Und schließlich können selbst bei Personen, die durch den Zufall der Geburt oder eigene Leistungen zu Wohlstand gekommen sind, moralische Überlegungen einem finanziell motivierten Umzug entgegenstehen. Viele Reiche bemühen sich darum, zumindest den Anschein einer dem Gemeinwohl verpflichteten Existenz zu wahren. Steuerflucht würde derartigen Bemühungen zuwiderlaufen.
Kein Exodus der Reichen
Im Detail ist bislang allerdings wenig bekannt darüber, warum Reiche sich dafür oder dagegen entscheiden, ihren Wohnort zu wechseln. Einen Einblick in ihre Motive gibt eine kürzlich veröffentlichte Studie britischer Soziologen, die Interviews mit 35 wohlhabenden, überwiegend in London lebenden Personen geführt haben. Im Vereinigten Königreich gilt die Sorge, dass Spitzenverdiener und Vermögende das Land verlassen würden, als ein Haupthindernis für eine Steuerreform.
Die Medien berichteten ausführlich über die steuerlich motivierte Abwanderung von milliardenschweren Unternehmern wie Richard Branson oder Jim Ratcliffe. Jenseits prominenter Einzelfälle belegen die Zahlen jedoch nicht, dass Steuerreformen und -erhöhungen zu einem Exodus der Reichen geführt hätten. Dieser Befund entspricht auch den Auskünften der für die Studie befragten Personen. Keine von ihnen äußerte, dass sie vorhätte, aus steuerlichen Gründen auszuwandern.

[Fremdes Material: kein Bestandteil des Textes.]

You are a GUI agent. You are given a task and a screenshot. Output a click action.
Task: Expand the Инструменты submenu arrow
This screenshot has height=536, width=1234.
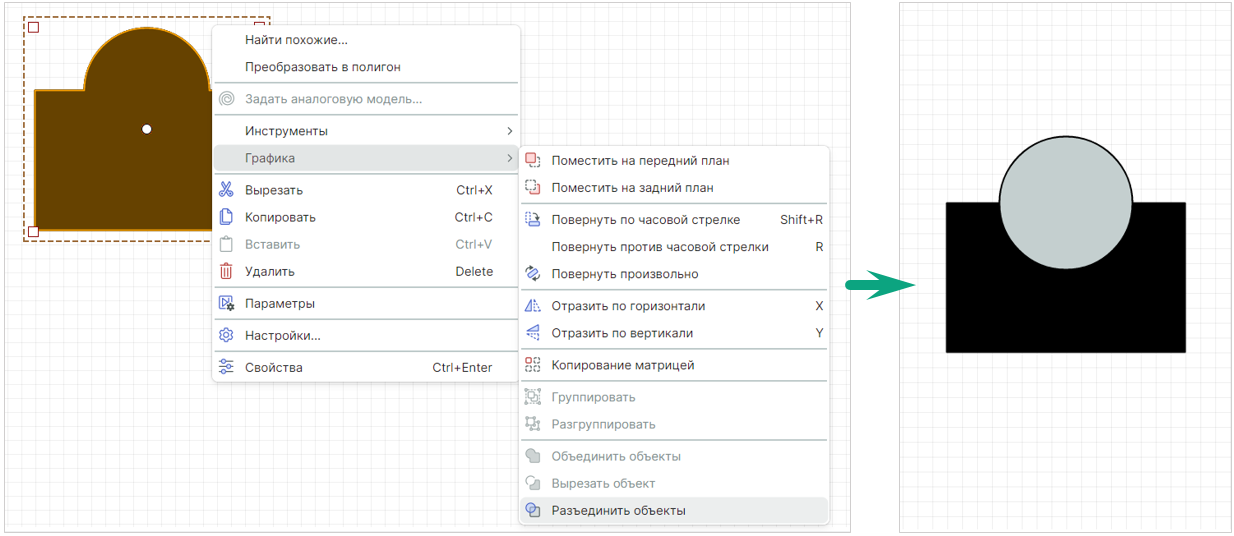coord(509,131)
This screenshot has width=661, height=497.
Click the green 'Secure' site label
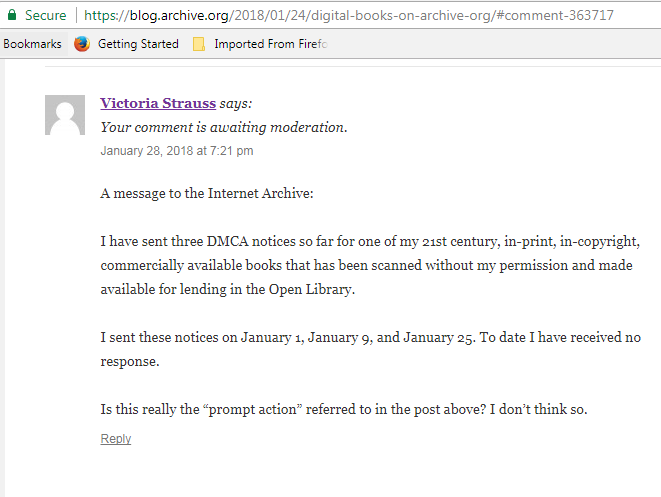point(45,15)
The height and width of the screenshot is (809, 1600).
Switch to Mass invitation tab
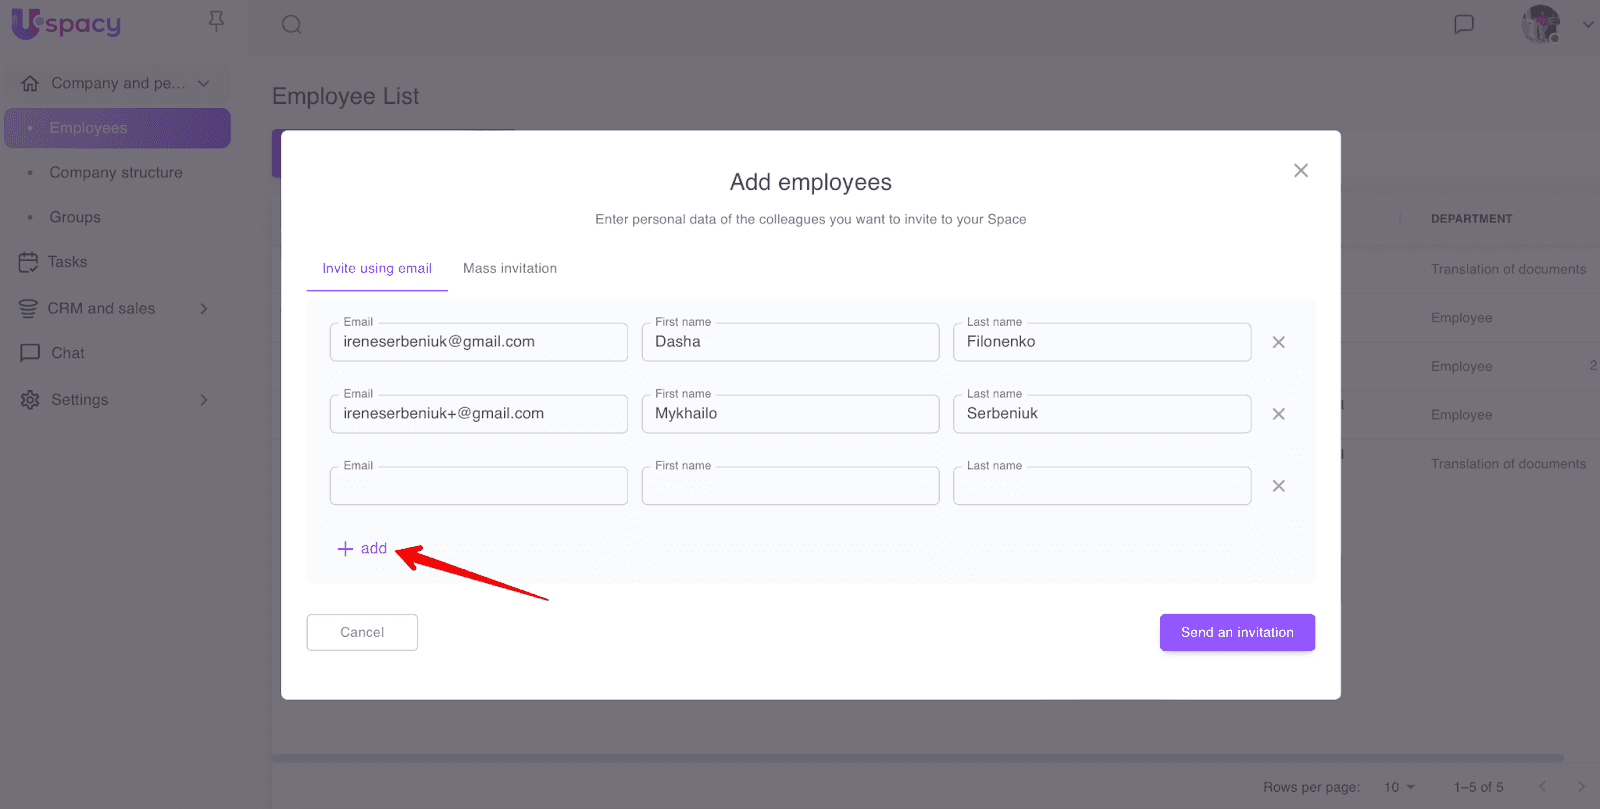pyautogui.click(x=510, y=268)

Auf den Bahamas gibt es keine Oper
Die große Mehrheit gab vielmehr zu Protokoll, dass sie weder einen Umzug nach Großbritannien noch einen Wegzug aufgrund der Steuerbelastung in Betracht ziehen würden. Auch diejenigen, die bereits einmal ausgewandert waren oder sich aktuell außerhalb Großbritanniens aufhielten, hatten dafür berufliche oder familiäre Gründe. Sofern damit Steuervorteile verbunden waren, erfuhren einige von diesen erst, als sie die neuen Regeln in der Praxis kennenlernten. Sie gaben zwar zu, bei extremen Steuererhöhungen eine Auswanderung in Erwägung zu ziehen, hielten dies aber für wenig realistisch.

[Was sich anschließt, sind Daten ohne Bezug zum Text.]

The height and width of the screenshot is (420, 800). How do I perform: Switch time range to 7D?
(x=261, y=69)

Obwohl nicht nur hohe Steuersätze, sondern gerade in London auch die hohen Lebenshaltungskosten als Standortnachteil wahrgenommen werden, sahen die meisten Befragten wenig Anlass auszuwandern. Schon bei der Darstellung der eigenen Motive bemühten sich die meisten darum, sich von Personen, die nur auf ihren finanziellen Vorteil aus sind, abzugrenzen. Auch auf die typischen Ziele von Steuerflüchtlingen blickten sie mit Herablassung: Auf den Bahamas gebe es kein Theater, in Dubai kein Bier, und in der Schweiz sei es schlicht langweilig.

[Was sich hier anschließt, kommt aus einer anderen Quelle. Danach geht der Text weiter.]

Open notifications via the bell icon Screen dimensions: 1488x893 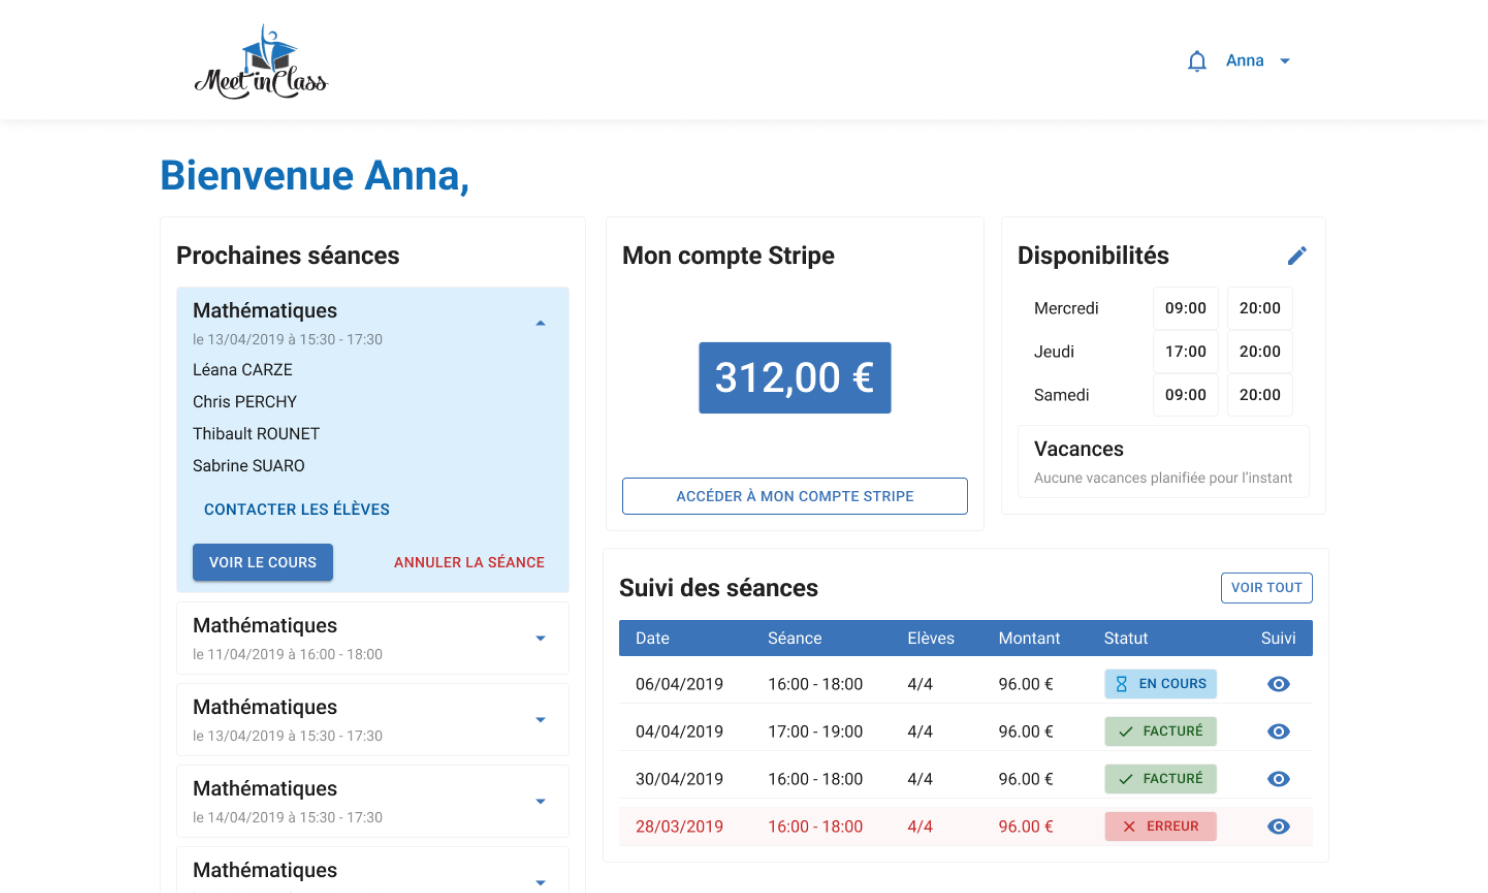tap(1196, 60)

Gegenüber dem Stigma dieser und anderer Steuerparadiese wird Städten wie London und New York aufgrund ihres ortsgebundenen kulturellen Kapitals eine hohe Anziehungskraft attestiert. Nur sie böten eine angemessene Infrastruktur für einen gehobenen Lebensstil. Hinzu kommt, dass man in diesen Städten – insbesondere in bestimmten Vierteln – vor allem auf seinesgleichen trifft. Dort zu wohnen – und gesehen zu werden –, ist daher ein unbezahlbares, aber auch sehr kostspieliges Distinktionsmerkmal.
In Ermangelung einer mit London vergleichbaren Metropole wohnen wohlhabende Deutsche eher selten in Berlin, dafür in Hamburg, München und Düsseldorf, aber auch in Bad Homburg, Neckarsulm und am Tegernsee. Viel aufregender als in der Schweiz ist das Leben dort nicht. Aber vielleicht sind die Steuern in Deutschland ohnehin niedrig genug, um diese Abwägung überflüssig zu machen.